Consider the following multiple Fourier series $f(x_1,...,x_N)=\sum_m a^me^{2\pi i(m_1x_1+...+m_{N}x_{N})}$ where $m=(m_1,...,m_{N})$ is an integers vector. Moreover, suppose that $f$ is an infinitely differentiable function.
Then is it true that the series is uniformly convergent?
It seems to be true but I cannot find a good reference online about multiple Fourier series.
Thank you for your help
Sure.
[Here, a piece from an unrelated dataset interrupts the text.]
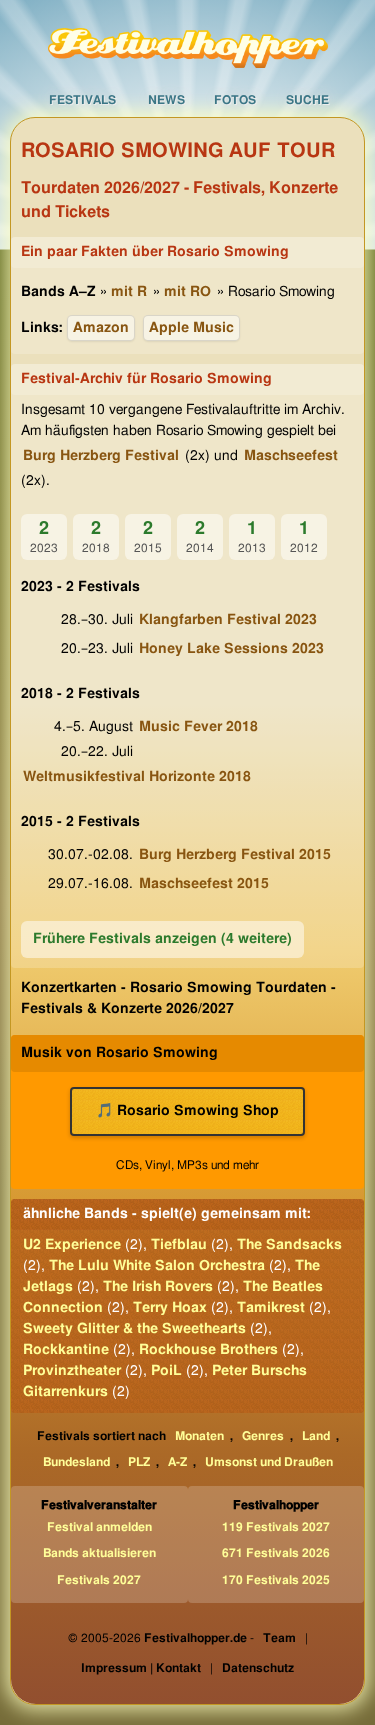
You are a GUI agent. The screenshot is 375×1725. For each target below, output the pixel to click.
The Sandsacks (289, 1245)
It works exactly the same way when $N= 1$ : the Fourier series of $f''(x) $ is $\sum_m a_m (2i \pi m)^2 e^{2i \pi m x}$ (we don't know yet if it converges) where $a_m (2i \pi m)^2 = \int_0^1 f''(x)e^{-2i \pi m x}dx \le \int_0^1 |f''(x)|dx= C$ where $C$ is finite since you assume $f$ is $C^\infty$ thus $C^2$. Therefore for $ m\ne 0$ : $|a_m| \le \frac{C}{4 \pi^2 m^2}$ and $\sum_m a_m e^{2i \pi m x}$ converges absolutely and uniformly.
For $N > 1$ you can look at the partial $2^{N}$-th derivatives $\prod_{j=1}^N \partial_{x_j}^2 f$ to obtain $|a_m | \le \frac{C}{\prod_{j=1}^N |m_j|^2}$ where $C = \int_{[0,1]^N} |\partial_{x_j}^2 f(x)|dx$ so that $\sum_{m \in \mathbb{Z}^N} a_m e^{2i \pi \langle m, x \rangle}$ converges absolutely.
Note smooth and $1$-periodic is not the same as smooth on $(0,1)$ and $1$-periodic, in the second case $a_m (2i \pi m)^2 = \int_0^1 f''(x)e^{-2i \pi m x}dx$ is not true.